━━━━━ Given entries

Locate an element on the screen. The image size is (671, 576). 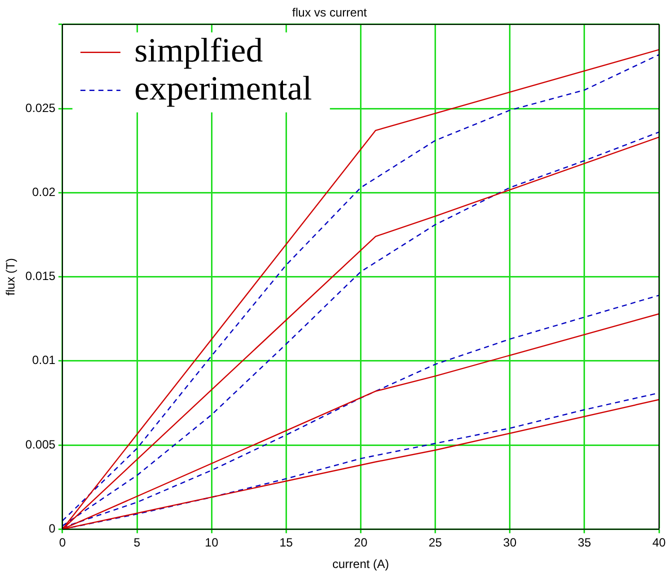
y-tick-label: 0.01 is located at coordinates (44, 360).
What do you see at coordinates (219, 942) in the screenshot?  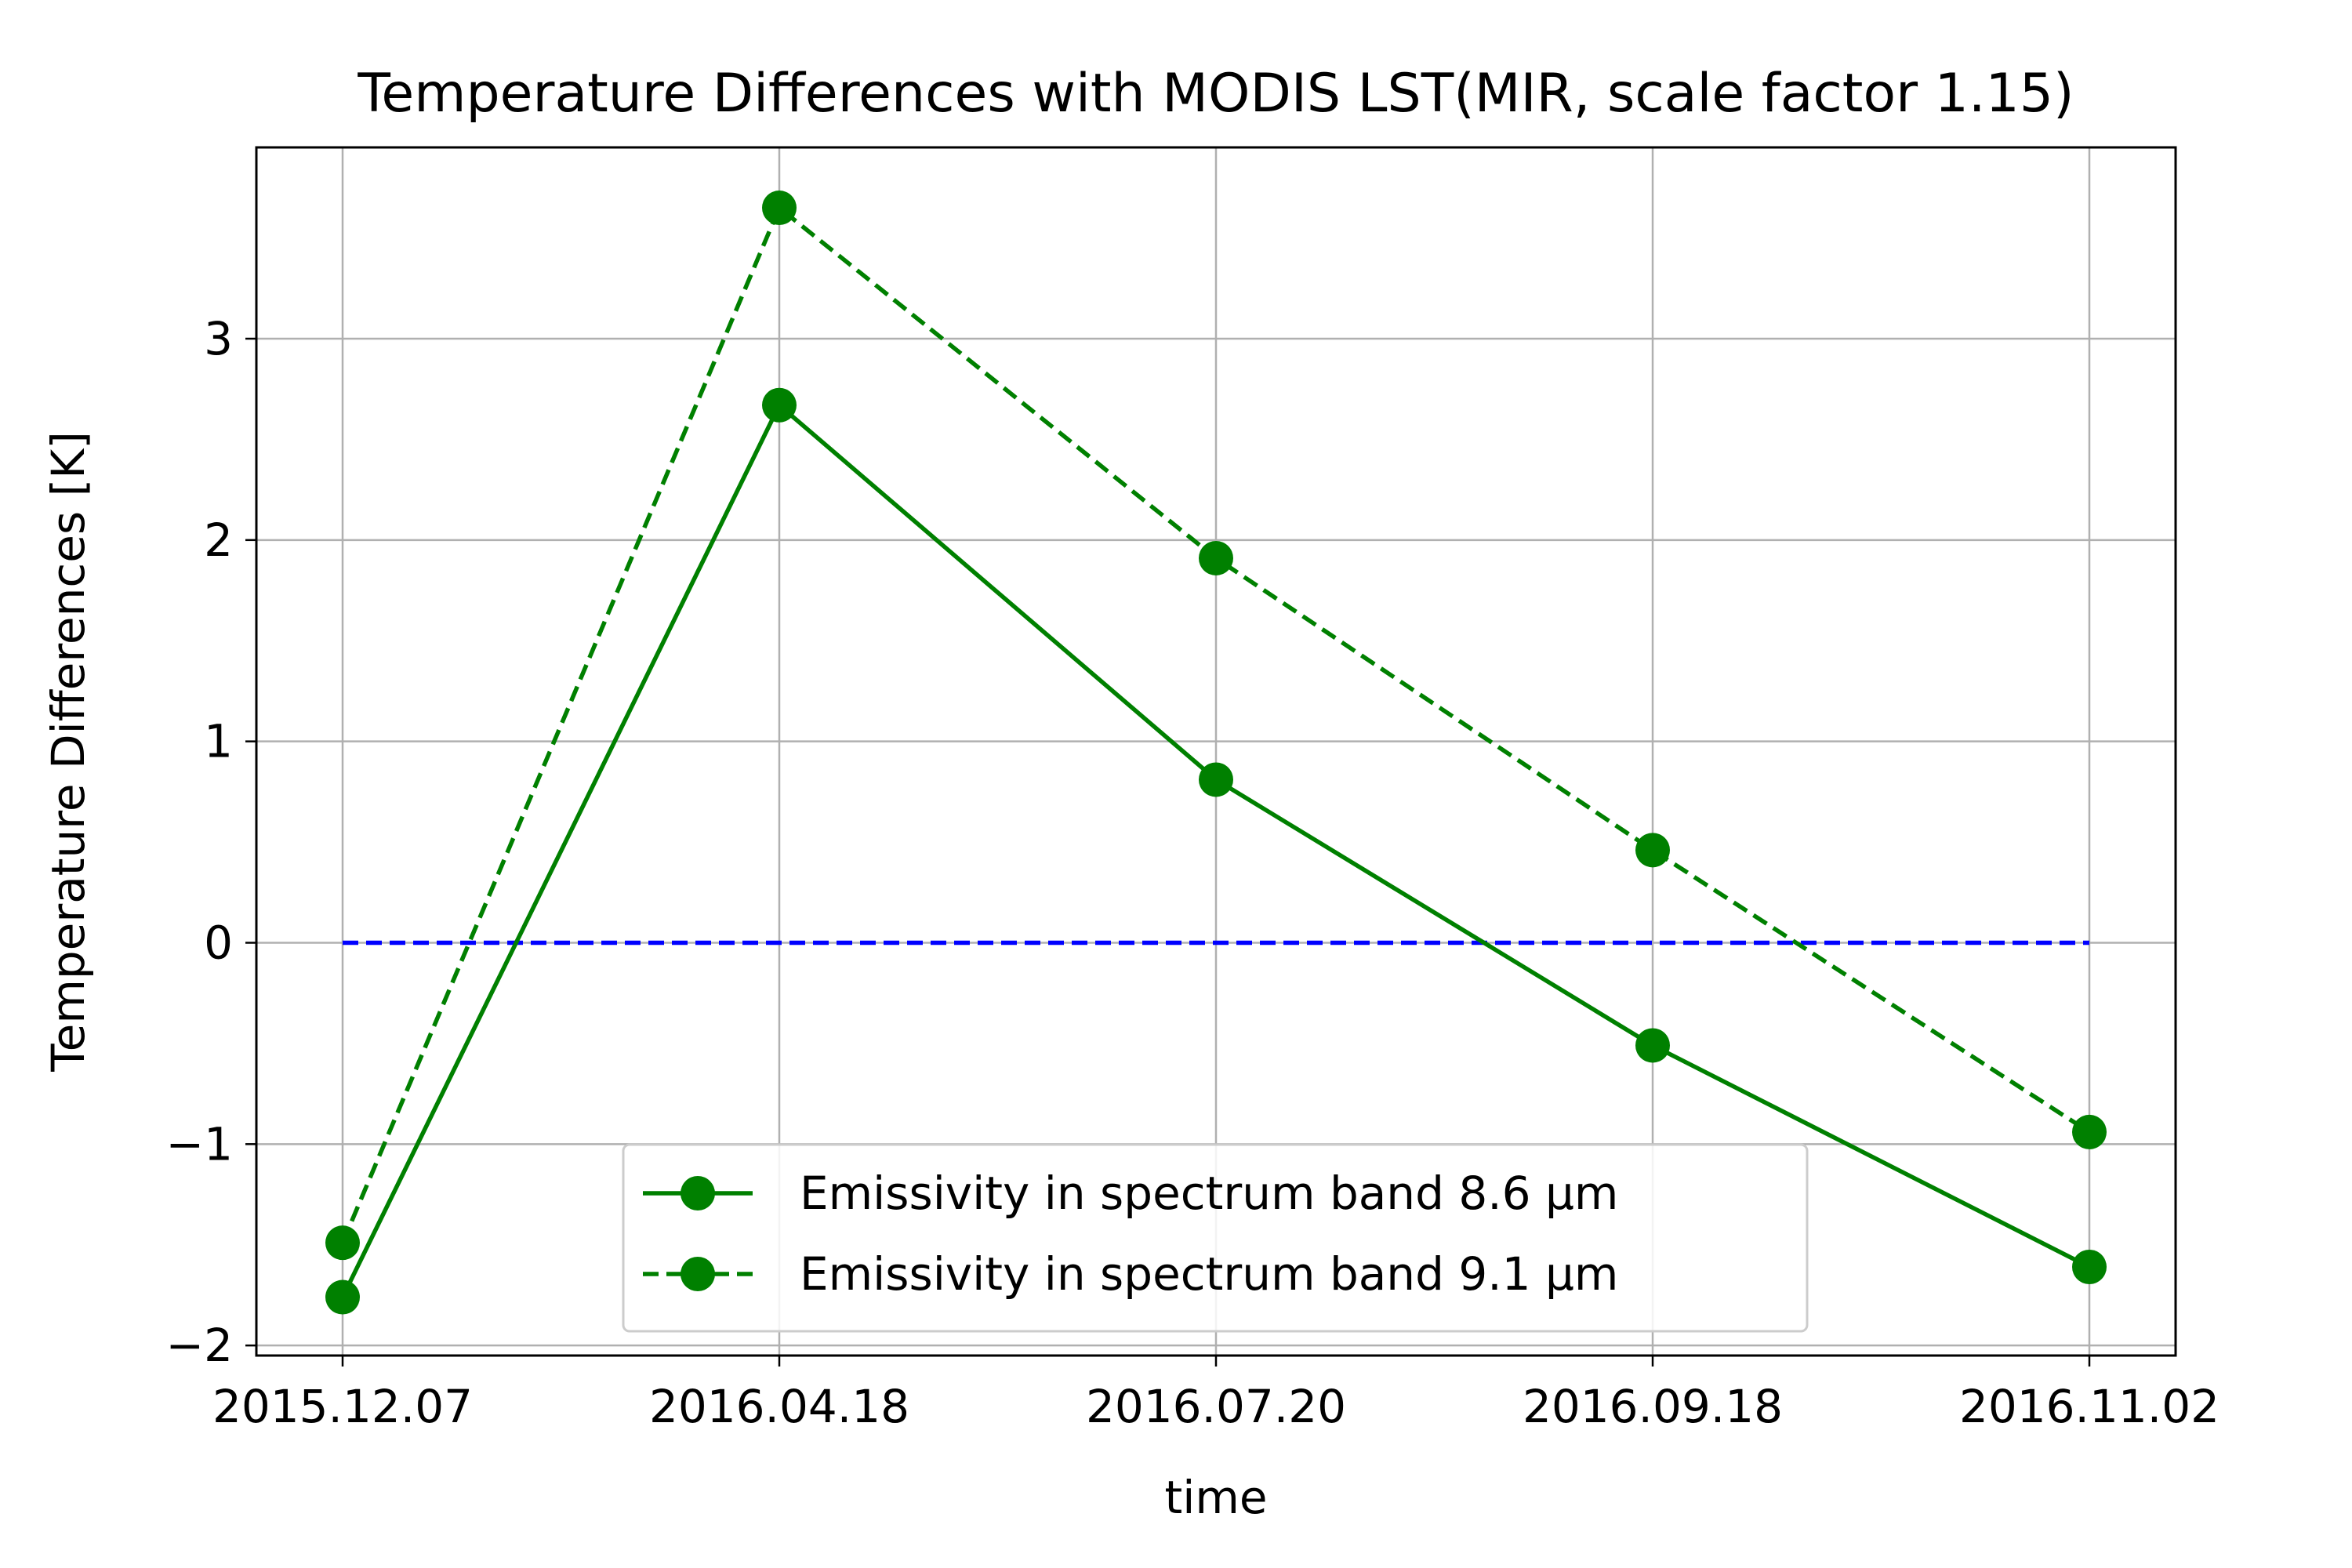 I see `y-tick-label: 0` at bounding box center [219, 942].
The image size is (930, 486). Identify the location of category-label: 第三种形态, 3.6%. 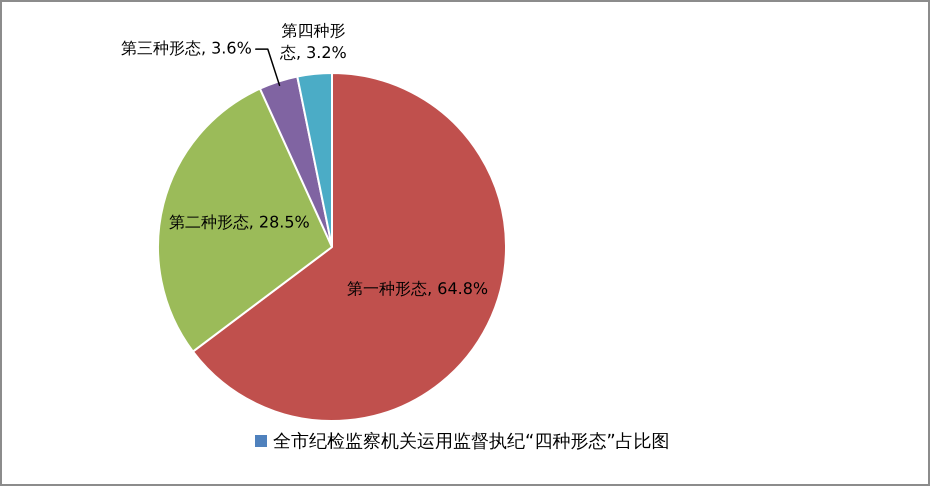
(186, 48).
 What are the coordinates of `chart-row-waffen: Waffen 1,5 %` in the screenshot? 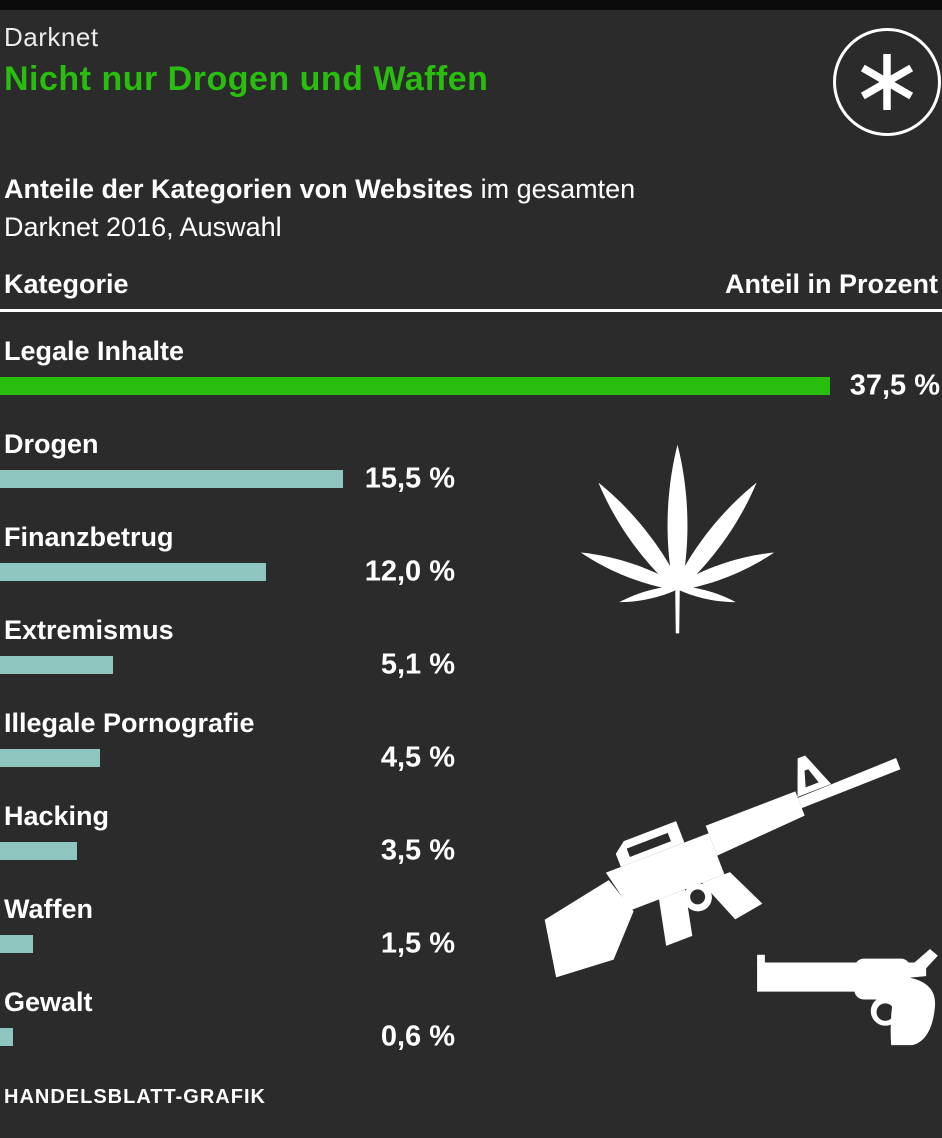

━━━━━━━━━━

● Required action: Please transcribe the records from the line containing "The image size is (930, 486)." through the end of the records, both ends included. Leave the pictures out of your answer.

● Output for this exercise:
The image size is (930, 486). Identify the location of category-label: 第三种形态, 3.6%. 
(186, 48).
 What are the coordinates of `chart-row-waffen: Waffen 1,5 %` in the screenshot? 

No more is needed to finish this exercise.